If you hate going to the dentist, you’re not alone. Dental fear and phobia is a real thing and can make even thinking about going to the dentist scary. But, what about when you want to go to the dentist but can’t make a checkup a reality because you can’t afford it, can’t get to the dentist or there’s a lack of dental care options where you live?

All of these situations are a reality for many people across the nation, according to a new report from WalletHub.

The U.S. Centers for Disease Control and Prevention reports that 36 percent of adult Americans have gone 12 months without seeing a dentist – whether as a result of dental fear, wanting to save money, a lack of access to care or concerns over affordability.

But, skipping the dentist can be even more costly than the price of a checkup.

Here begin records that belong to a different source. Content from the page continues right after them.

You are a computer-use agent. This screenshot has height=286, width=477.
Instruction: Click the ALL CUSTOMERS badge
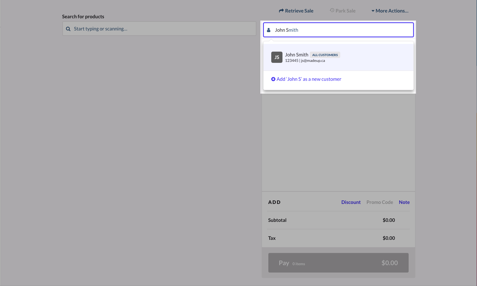click(325, 55)
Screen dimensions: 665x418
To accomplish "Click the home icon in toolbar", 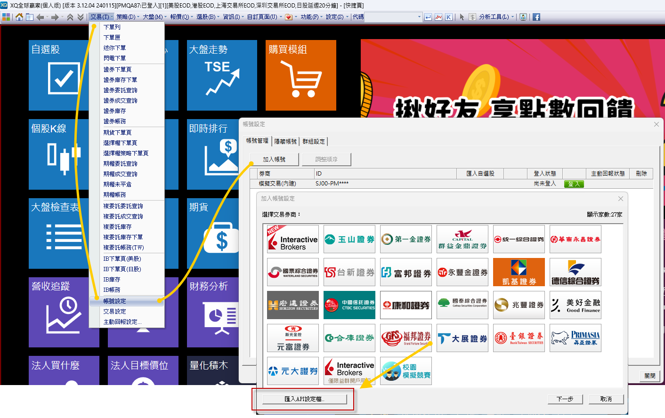I will click(x=19, y=17).
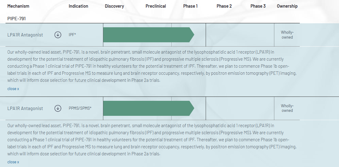Click the PIPE-791 asset heading
This screenshot has width=339, height=167.
17,19
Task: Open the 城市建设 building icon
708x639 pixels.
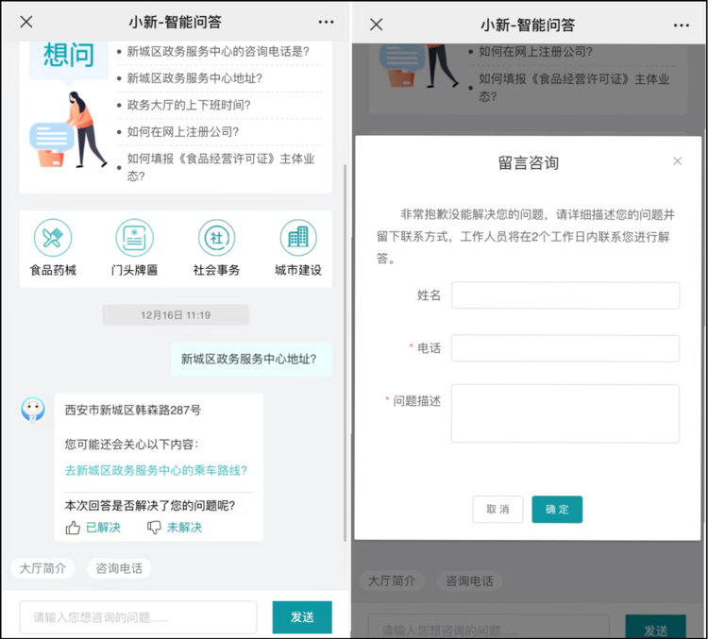Action: [x=298, y=238]
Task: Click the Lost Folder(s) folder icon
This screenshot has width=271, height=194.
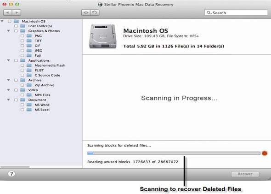Action: (x=23, y=26)
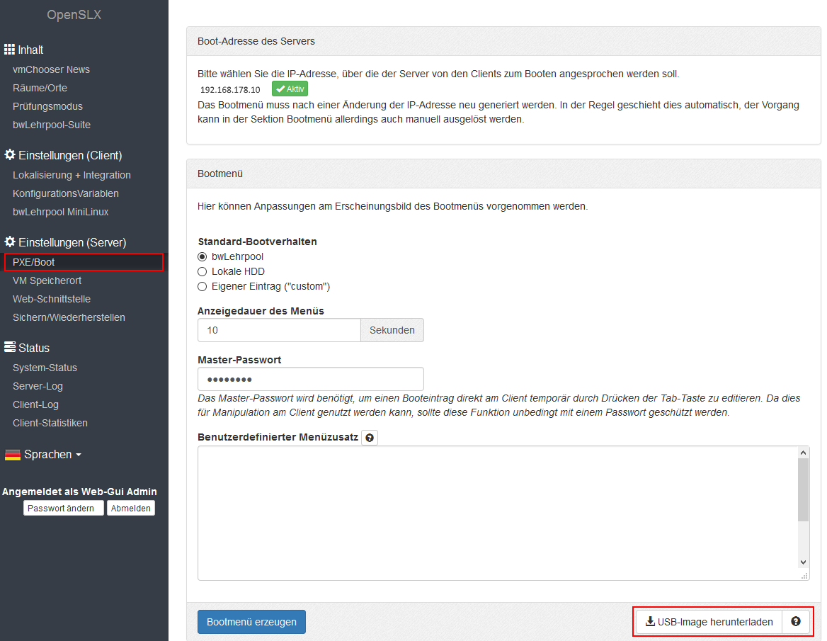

“When you miss a checkup, issues you may have are not being addressed, which means the potential for serious problems to develop,” said Dr. Ettienne van Zyl, a Rogers, Arkansas, dentist.

It’s not just cavities you’re at risk for; when conditions such as gum disease or tooth decay are untreated, other health conditions such as endocarditis (inflammation of the lining of the heart muscle), diabetes and stroke can occur.

Additional risks include the development of diabetes, Alzheimer’s, dementia, preterm labor and low birth weight in babies.

WalletHub’s report also revealed that whether individuals had access to fluoridated drinking water also made a significant difference in oral health.

“Fluoride plays an important role in strengthening the teeth against acid erosion and the bacteria that cause tooth decay,” van Zyl said.

As part of their report, WalletHub compared the 50 states and the District of Columbia in 26 key indicators of dental wellness. These factors included the cost of dental treatment and how people felt their oral health affected their quality of life.

The top state for oral health was Wisconsin, with a score of 75.69, followed by Illinois and Minnesota.

Arkansas ranked No. 50 out of 51, with a score of 34.63

Mississippi was last on the list with a score of 33.74.